Pour la première fois en France, la Cour de cassation a annoncé mercredi la requalification en contrat de travail de la relation contractuelle entre la société Uber et un de ses anciens chauffeurs. Un verdict historique qui pourrait ouvrir la voie à d'autres requalifications.
C'est une première en France. La Cour de cassation a validé mercredi 4 mars la requalification en contrat de travail du lien entre Uber et un de ses anciens chauffeurs. Cette décision inédite pourrait faire bouger les lignes dans le débat sur le statut des travailleurs des plateformes.
Dans un communiqué, la Cour estime qu'il existe un lien de subordination entre le chauffeur et la plateforme de mise en relation entre clients et chauffeurs de VTC et que le statut de travailleur indépendant du chauffeur est "fictif".
Elle explique que les critères définissant un travail indépendant "tiennent notamment à la possibilité de se constituer sa propre clientèle, la liberté de fixer ses tarifs et la liberté de définir les conditions d'exécution de sa prestation de service".
Or, ajoute-t-elle, "le chauffeur qui a recours à l'application Uber ne se constitue pas sa propre clientèle, ne fixe pas librement ses tarifs et ne détermine pas les conditions d'exécution de sa prestation de transport".
La Cour de cassation avait été saisie par un homme ayant exercé une activité de chauffeur via Uber entre octobre 2016 et avril 2017, date à laquelle la plateforme a désactivé son compte. Il demandait la requalification de sa relation contractuelle avec Uber en contrat de travail.
Interrogé par l'AFP, Fabien Masson, l'avocat du chauffeur, s'est félicité de cette "jurisprudence" qui vise "le numéro un des plateformes VTC". "C'est une première et ça va concerner toutes les plateformes qui s'inspirent du modèle Uber", a-t-il estimé.

Une affaire historique
De son côté, une porte-parole d'Uber a affirmé que "c'est la seule et unique affaire en requalification que nous ayons jamais perdue en France". "Cette décision ne reflète pas les raisons pour lesquelles les chauffeurs choisissent d'utiliser l'application Uber", à savoir "l'indépendance et la flexibilité", a-t-elle expliqué.
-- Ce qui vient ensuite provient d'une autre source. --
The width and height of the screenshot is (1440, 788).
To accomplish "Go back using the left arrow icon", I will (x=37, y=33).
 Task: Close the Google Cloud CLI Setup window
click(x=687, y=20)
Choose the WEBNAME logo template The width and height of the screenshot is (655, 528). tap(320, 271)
"Au cours des deux dernières années, nous avons apporté de nombreux changements pour donner aux chauffeurs encore plus de contrôle sur la façon dont ils utilisent l'application, ainsi qu'une meilleure protection sociale", a-t-elle encore affirmé.
L'ancien chauffeur d'Uber va désormais pouvoir faire valoir ses demandes de rappels de salaire et d'indemnités de rupture de contrat devant les prud'hommes.
Les chauffeurs des plateformes "vont bénéficier de cette décision", assure son avocat, Fabien Masson. Il leur conseille d'ailleurs d'envoyer un courrier aux plateformes pour demander à "bénéficier de cette jurisprudence".
La Cour de cassation avait déjà établi en novembre 2018, pour la première fois, un lien de subordination entre une plateforme et un de ses travailleurs. Il s'agissait alors de Take Eat Easy, une société de livraison de repas par des coursiers à vélo qui avait été liquidée.